Pictures stay out of the copy. Retype exactly the lines below from the one with "Where should I" through the one with "Image resolution: width=1023".

::: Material to process

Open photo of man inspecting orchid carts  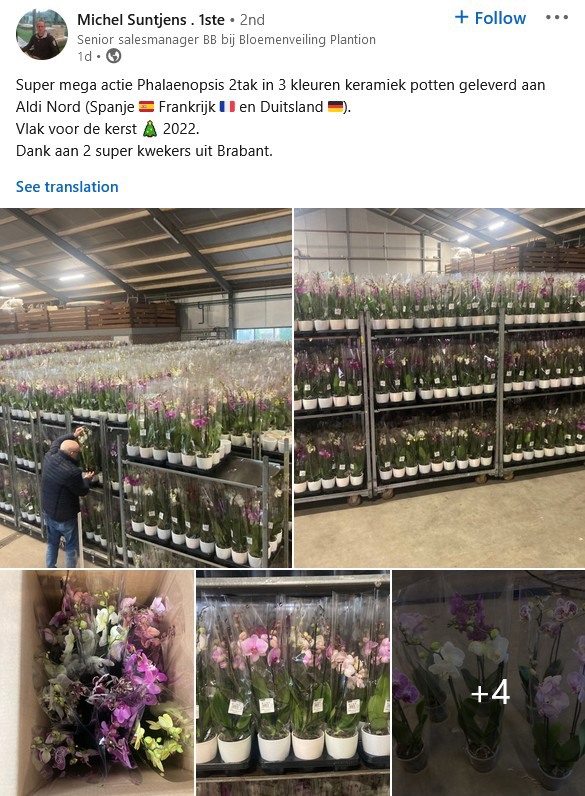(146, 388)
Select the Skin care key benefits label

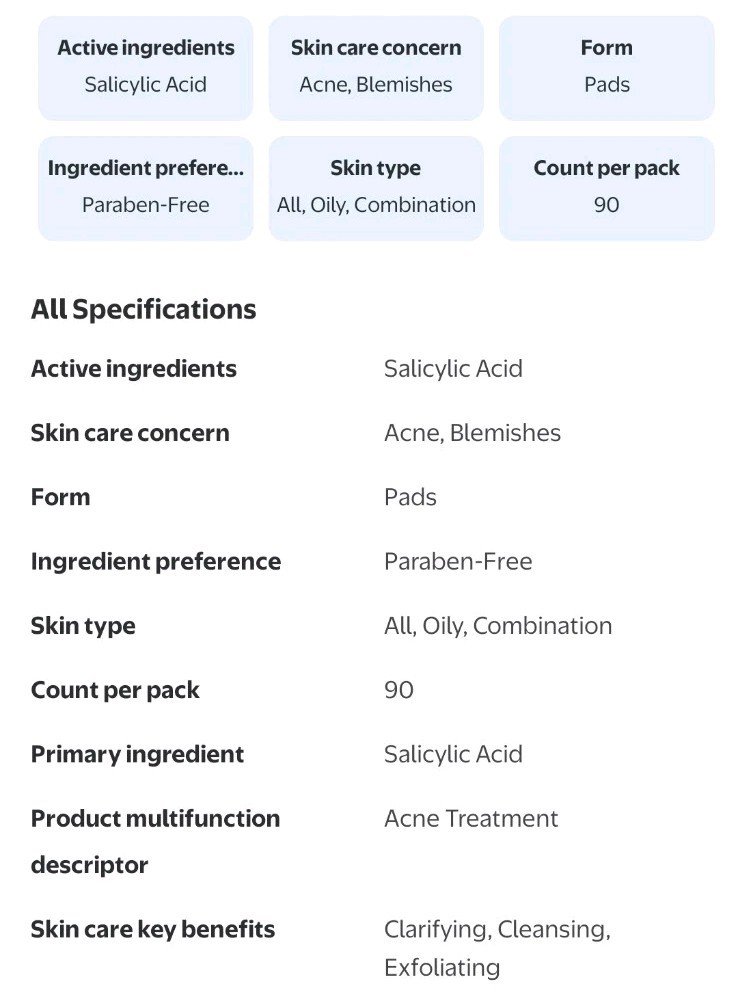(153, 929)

::::::
::: Material to process

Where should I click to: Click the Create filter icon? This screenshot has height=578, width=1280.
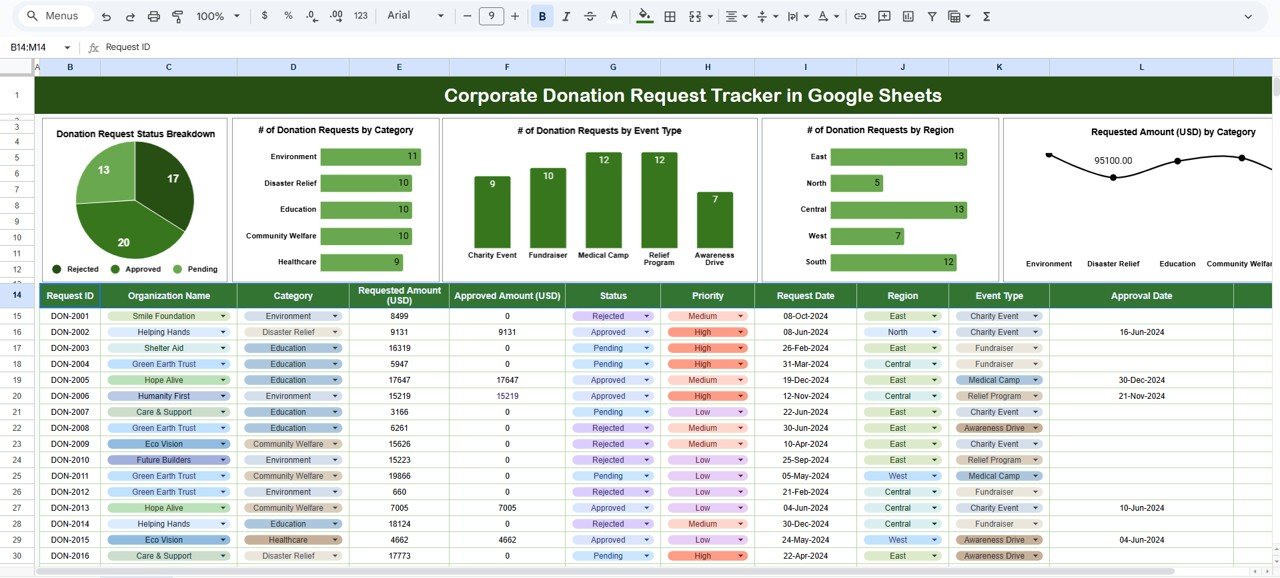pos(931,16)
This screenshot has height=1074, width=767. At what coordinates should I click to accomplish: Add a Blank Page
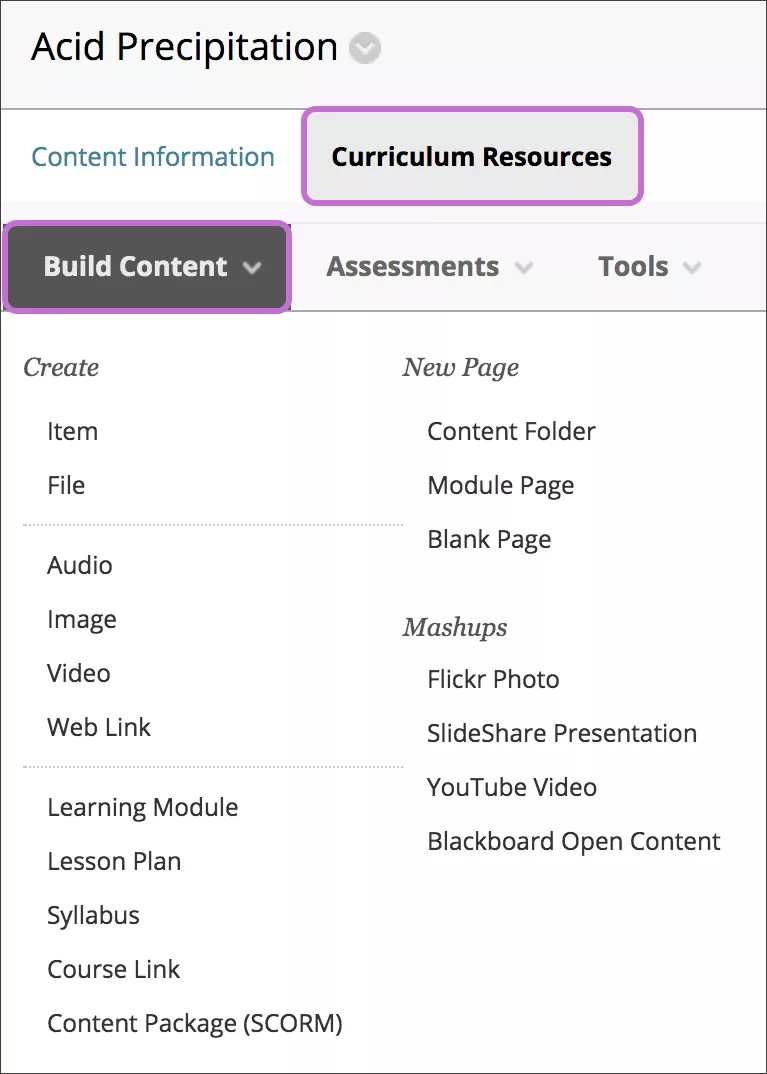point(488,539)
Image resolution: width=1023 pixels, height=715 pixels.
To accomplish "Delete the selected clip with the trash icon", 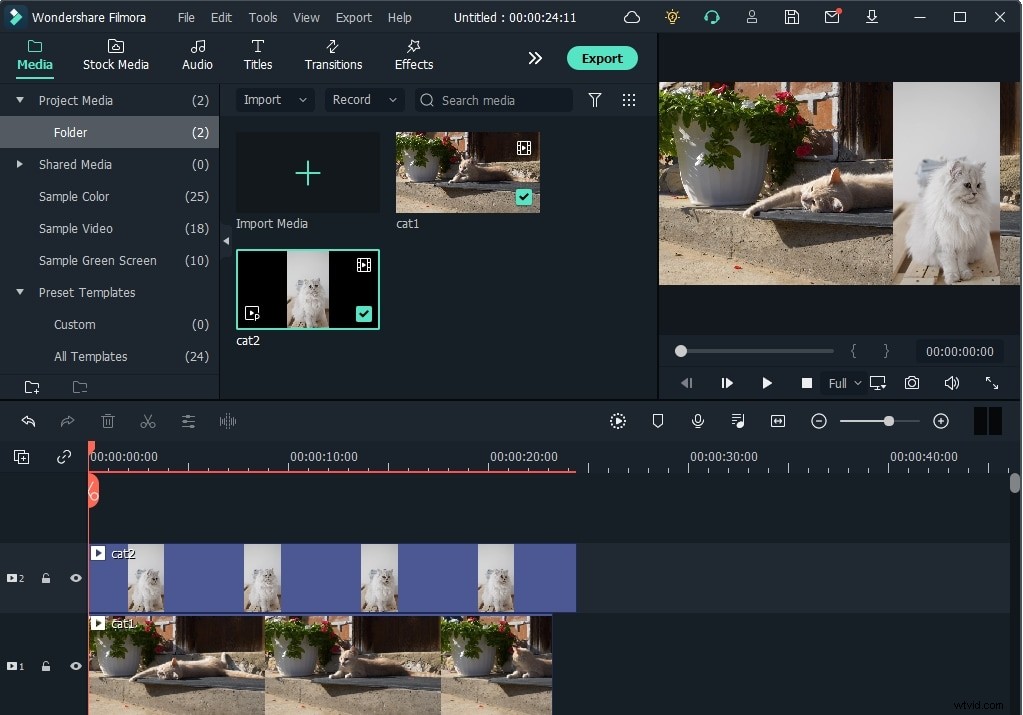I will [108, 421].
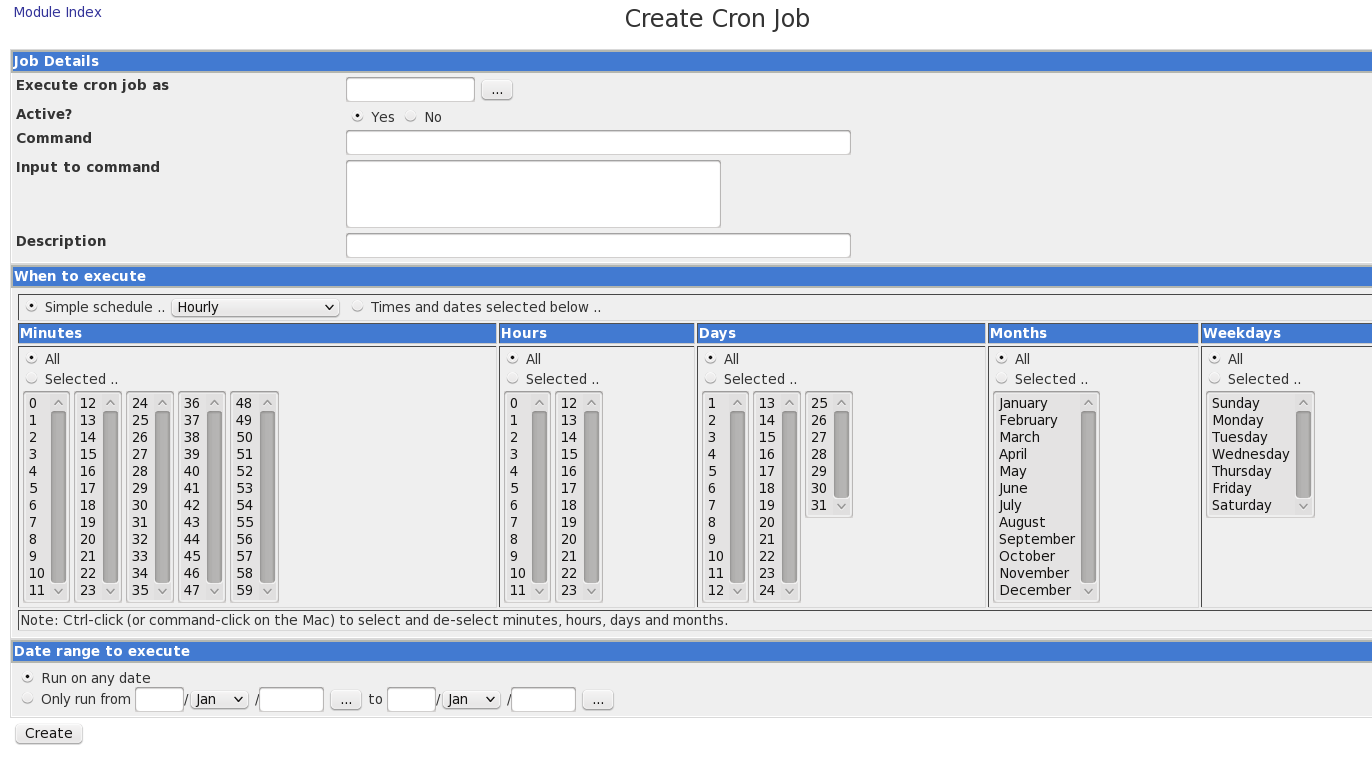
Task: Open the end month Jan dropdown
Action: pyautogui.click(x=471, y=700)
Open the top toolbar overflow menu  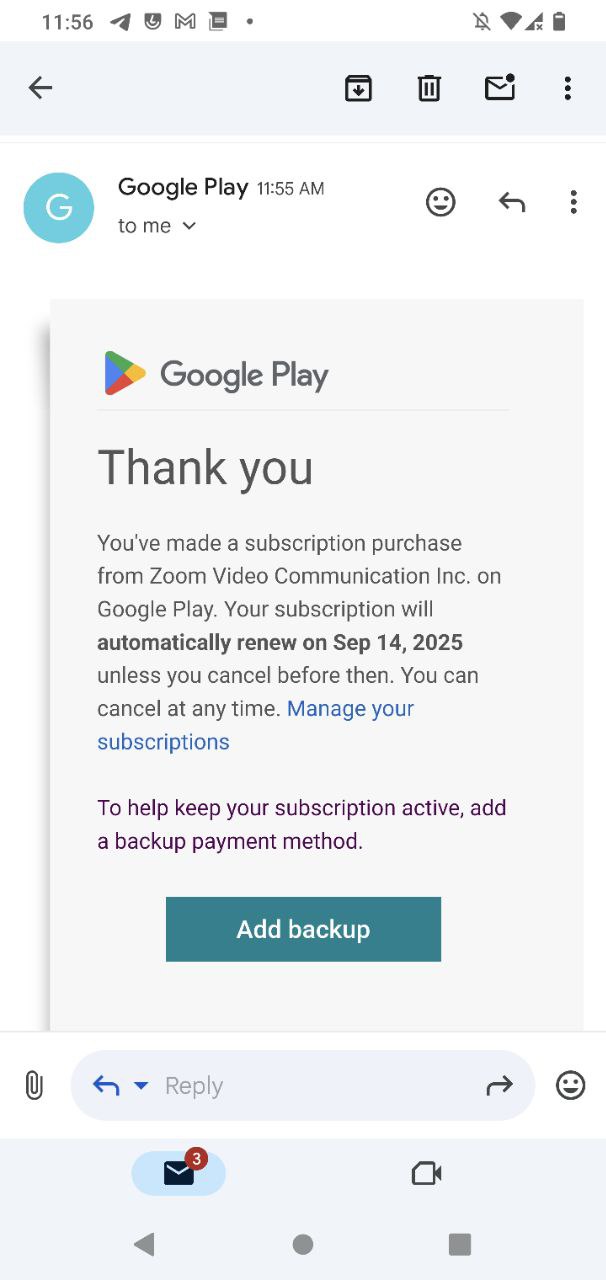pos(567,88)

::::::
::: Material to process

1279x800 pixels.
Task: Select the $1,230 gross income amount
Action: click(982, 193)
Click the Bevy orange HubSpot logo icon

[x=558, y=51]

::::::

→ **Exercise result**
Where should I click to: Click the Create filter icon? This screenshot has height=578, width=1280.
pos(931,16)
This screenshot has height=1074, width=767. At what coordinates should I click to accomplish: Add a Blank Page
point(488,539)
Image resolution: width=1023 pixels, height=715 pixels.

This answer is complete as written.